Authorizing retirement program

In other action, the council addressed the issue of who can authorize an early retirement program for an annual (regional) conference of the church.

During an April 22 oral hearing, the Rev. Jim Foster, senior pastor of John Wesley United Methodist Church in Houston, complained that the 2009 Texas Annual Conference was not given the opportunity to discuss or directly vote on the conference’s Early Retirement Incentive Program.

Such a financial proposal “could mean spending $1 million to $2 million from the reserve funds,” he said. “Doesn’t the annual conference have a responsibility to decide an expenditure of funds?”

During the annual conference session, Foster requested a ruling of law from Bishop Janice Riggle Huie regarding the report of the conference’s Core Leadership Team and the decision to offer retirement incentives. Huie denied the request, ruling that it was “not germane” to the proceedings.

Gib Walton, the Texas Conference chancellor, explained to Judicial Council members that the early retirement program was financed through an unrestricted pension reserve fund managed by the Conference Board of Pensions and the Group Health Benefits Committee. The fund was approved by the 2007 Texas Annual Conference “to meet an unexpected financial need” related to pension or health benefits, he added.

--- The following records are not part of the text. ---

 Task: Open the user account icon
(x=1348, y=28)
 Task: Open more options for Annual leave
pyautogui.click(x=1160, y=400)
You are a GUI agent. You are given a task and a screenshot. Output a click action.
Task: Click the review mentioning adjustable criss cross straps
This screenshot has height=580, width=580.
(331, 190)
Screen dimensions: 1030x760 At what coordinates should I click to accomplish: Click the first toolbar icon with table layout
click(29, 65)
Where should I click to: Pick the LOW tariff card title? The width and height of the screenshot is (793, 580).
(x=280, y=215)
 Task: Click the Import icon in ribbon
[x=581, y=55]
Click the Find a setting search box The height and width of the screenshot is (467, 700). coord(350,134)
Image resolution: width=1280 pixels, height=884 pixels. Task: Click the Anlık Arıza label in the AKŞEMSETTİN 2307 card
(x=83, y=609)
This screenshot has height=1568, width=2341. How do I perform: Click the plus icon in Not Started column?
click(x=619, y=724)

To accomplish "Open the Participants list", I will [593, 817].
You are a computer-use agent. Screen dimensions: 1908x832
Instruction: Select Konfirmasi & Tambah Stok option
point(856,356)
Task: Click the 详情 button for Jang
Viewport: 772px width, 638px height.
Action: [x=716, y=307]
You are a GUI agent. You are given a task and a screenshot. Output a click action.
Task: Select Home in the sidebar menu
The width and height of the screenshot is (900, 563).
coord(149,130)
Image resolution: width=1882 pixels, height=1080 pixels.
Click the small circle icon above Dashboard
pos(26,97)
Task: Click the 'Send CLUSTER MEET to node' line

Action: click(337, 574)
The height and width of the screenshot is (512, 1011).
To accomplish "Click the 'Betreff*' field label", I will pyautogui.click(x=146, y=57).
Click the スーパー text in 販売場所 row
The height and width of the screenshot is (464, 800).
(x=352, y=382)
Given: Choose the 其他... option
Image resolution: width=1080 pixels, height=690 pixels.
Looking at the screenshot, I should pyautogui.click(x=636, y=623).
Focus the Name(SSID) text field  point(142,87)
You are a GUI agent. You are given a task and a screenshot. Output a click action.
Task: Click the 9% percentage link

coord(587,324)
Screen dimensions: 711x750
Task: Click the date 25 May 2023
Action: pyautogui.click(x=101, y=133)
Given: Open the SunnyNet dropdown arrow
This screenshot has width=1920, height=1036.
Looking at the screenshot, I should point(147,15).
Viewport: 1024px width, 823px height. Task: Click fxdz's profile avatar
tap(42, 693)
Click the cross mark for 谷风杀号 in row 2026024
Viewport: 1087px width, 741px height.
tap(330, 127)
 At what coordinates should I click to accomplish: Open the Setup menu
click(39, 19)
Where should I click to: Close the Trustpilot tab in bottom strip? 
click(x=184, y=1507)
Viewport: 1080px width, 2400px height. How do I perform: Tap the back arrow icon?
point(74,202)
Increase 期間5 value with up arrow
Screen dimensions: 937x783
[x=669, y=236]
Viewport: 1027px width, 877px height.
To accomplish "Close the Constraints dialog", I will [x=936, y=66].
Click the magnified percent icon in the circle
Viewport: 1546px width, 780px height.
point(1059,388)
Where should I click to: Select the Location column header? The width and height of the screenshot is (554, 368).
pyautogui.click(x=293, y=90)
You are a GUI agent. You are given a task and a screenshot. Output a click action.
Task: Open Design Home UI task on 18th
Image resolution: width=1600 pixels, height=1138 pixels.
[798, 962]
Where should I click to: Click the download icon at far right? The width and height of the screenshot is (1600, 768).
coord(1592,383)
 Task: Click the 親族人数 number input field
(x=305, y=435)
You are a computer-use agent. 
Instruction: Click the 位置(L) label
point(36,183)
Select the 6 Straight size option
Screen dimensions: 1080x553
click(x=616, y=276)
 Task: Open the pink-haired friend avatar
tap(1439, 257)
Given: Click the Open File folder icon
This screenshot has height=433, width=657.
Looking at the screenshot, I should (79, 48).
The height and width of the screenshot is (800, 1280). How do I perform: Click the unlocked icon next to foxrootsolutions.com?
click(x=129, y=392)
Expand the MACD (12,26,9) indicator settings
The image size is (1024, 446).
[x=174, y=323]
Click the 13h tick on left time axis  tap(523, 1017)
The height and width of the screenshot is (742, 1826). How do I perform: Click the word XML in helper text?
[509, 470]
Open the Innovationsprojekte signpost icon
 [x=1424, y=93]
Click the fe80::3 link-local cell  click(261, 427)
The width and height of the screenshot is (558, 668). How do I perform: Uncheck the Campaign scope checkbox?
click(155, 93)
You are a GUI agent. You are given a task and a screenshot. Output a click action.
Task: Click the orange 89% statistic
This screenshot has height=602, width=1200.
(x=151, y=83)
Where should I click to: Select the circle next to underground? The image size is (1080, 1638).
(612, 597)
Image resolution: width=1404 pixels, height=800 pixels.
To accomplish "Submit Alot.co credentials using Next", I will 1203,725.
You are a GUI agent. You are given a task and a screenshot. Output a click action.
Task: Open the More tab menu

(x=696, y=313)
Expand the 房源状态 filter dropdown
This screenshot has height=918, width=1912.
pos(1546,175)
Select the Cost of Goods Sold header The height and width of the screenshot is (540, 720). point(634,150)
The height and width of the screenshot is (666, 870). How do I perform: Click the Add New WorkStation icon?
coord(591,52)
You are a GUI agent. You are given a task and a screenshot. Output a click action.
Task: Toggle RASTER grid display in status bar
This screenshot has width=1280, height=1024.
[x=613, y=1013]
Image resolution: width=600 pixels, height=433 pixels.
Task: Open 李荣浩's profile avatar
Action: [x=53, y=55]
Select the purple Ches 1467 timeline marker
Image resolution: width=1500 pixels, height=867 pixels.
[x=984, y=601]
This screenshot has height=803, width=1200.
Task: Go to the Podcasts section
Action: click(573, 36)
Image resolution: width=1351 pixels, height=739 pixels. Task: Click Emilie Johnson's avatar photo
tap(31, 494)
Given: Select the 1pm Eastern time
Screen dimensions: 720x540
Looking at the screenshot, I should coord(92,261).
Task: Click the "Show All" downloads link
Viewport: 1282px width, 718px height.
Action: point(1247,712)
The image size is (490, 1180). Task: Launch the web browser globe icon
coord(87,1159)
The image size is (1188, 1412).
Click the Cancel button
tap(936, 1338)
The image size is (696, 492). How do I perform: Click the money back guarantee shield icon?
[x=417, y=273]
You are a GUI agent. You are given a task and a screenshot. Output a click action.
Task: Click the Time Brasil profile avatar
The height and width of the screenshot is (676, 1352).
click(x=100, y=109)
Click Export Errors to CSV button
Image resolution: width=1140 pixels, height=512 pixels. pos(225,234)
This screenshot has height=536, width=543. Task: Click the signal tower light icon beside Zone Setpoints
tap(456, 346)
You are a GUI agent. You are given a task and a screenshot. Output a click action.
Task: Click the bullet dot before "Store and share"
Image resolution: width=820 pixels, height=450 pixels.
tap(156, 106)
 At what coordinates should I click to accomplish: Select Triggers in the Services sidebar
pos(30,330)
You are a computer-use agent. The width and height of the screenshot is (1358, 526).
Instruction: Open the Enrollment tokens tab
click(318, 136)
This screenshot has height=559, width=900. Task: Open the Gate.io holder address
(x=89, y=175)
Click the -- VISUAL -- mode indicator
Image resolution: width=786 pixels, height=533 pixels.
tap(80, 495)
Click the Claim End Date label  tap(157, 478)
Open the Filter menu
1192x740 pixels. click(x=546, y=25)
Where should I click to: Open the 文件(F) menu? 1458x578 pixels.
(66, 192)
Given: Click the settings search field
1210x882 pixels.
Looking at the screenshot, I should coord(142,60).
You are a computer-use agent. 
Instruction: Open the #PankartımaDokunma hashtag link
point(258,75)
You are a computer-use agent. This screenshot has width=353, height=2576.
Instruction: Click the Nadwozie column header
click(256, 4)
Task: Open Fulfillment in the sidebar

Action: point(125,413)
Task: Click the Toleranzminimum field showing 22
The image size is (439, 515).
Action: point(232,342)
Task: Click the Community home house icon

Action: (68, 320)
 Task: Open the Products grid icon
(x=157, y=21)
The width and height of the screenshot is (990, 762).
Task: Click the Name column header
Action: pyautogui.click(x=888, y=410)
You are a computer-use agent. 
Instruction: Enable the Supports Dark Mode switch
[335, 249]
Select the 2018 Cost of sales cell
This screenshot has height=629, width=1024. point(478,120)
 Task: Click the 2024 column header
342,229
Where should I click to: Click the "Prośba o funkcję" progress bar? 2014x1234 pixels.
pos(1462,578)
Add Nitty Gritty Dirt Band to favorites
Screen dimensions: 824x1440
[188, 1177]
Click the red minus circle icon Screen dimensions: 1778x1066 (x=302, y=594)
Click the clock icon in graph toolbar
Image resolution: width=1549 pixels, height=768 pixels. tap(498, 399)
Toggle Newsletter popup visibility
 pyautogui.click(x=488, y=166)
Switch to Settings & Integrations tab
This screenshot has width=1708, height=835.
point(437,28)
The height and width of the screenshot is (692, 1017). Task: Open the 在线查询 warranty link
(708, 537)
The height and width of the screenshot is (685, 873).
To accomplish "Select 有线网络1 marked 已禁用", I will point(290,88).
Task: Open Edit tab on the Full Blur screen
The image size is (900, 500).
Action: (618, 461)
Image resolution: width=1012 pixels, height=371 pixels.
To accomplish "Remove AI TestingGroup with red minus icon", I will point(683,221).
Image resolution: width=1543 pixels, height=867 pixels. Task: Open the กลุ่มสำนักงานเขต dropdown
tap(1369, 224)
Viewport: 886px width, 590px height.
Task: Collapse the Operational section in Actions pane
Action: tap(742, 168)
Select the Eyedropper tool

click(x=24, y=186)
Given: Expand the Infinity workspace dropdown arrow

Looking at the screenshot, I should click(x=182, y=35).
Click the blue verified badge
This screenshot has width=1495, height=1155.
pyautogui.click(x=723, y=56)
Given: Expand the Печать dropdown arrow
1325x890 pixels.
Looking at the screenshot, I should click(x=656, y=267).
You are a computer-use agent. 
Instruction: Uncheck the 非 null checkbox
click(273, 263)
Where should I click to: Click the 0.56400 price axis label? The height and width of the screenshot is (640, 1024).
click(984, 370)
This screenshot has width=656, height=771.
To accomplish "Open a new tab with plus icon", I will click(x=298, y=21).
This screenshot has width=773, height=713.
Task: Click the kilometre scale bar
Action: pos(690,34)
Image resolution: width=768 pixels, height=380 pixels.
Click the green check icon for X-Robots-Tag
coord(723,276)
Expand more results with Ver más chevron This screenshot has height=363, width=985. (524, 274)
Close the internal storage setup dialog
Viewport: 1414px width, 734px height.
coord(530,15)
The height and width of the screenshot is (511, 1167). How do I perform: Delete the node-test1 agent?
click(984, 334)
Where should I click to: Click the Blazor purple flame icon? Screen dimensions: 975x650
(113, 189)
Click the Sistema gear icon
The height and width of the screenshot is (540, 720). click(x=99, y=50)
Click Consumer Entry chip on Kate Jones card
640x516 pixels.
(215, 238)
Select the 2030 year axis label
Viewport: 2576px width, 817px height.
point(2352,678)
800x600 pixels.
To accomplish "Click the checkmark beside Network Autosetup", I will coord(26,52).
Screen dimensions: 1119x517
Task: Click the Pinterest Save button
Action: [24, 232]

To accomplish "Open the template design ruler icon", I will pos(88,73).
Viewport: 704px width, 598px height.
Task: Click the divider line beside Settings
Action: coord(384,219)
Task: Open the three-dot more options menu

In the end, 17 pastors accepted early retirement under the incentive program, at an eventual cost of $600,000. Walton argued that the Conference Board of Pensions, whose report was adopted by the annual conference, had the authority to make the funding decision regarding the program.

Reversing the bishop’s decision, the Judicial Council cited Discipline Paragraph 613 in ruling that “decisions related to annual conference clergy support – in this case, post-retirement benefits – are to be made by the annual conference after receiving a recommendation from the council on finance and administration.”

Such a recommendation is required “even if the requisite funds are not from apportionments,” the council’s decision added. Authorization by the Conference Board of Pensions and the Core Leadership Team is not enough.

Indiana Conference budget

One decision and a memorandum were related to the new Indiana Annual Conference, a merger of the former Indiana North and Indiana South conferences.

Reversing a decision of law by Bishop Michael Coyner, the Judicial Council found that the 2010 budget and financial policies adopted by the conference amounted to reductions in the apportioned general church funds.

Church law requires that conferences build budgets that include items mandated by general church apportionments. It is clear, the council said, that the Indiana Conference Council on Finance and Administration used “the poor apportionment performances” of the two former conferences rather than the full apportionment amount to project income levels for a new budget.

“It is laudable for a conference to seek means for increasing revenue,” the council said. “But creating devices to generate higher revenue for the annual conference that might lead to full payment of apportionments established by the general Church does not relieve the annual conference from fulfilling the church law.”

In other business, the Judicial Council:

  • Decided that the new structure of the Dakotas Annual Conference must abide by all mandates of the Discipline and past Judicial Council decisions and, in this case, include a Conference Commission on Archives and History.
  • Affirmed the decision of law by Michigan Area Bishop Jonathan Keaton that the West Michigan Annual Conference has the authority to implement a mandatory conference-wide property and casualty insurance plan.
  • Declined jurisdiction in a case from the California-Pacific Annual Conference regarding voluntary termination of conference membership.

The full text of the Judicial Council decisions will be posted online within the next few days at http://archives.umc.org/interior_judicial.asp?mid=263.

*Bloom is a United Methodist News Service news writer based in New York.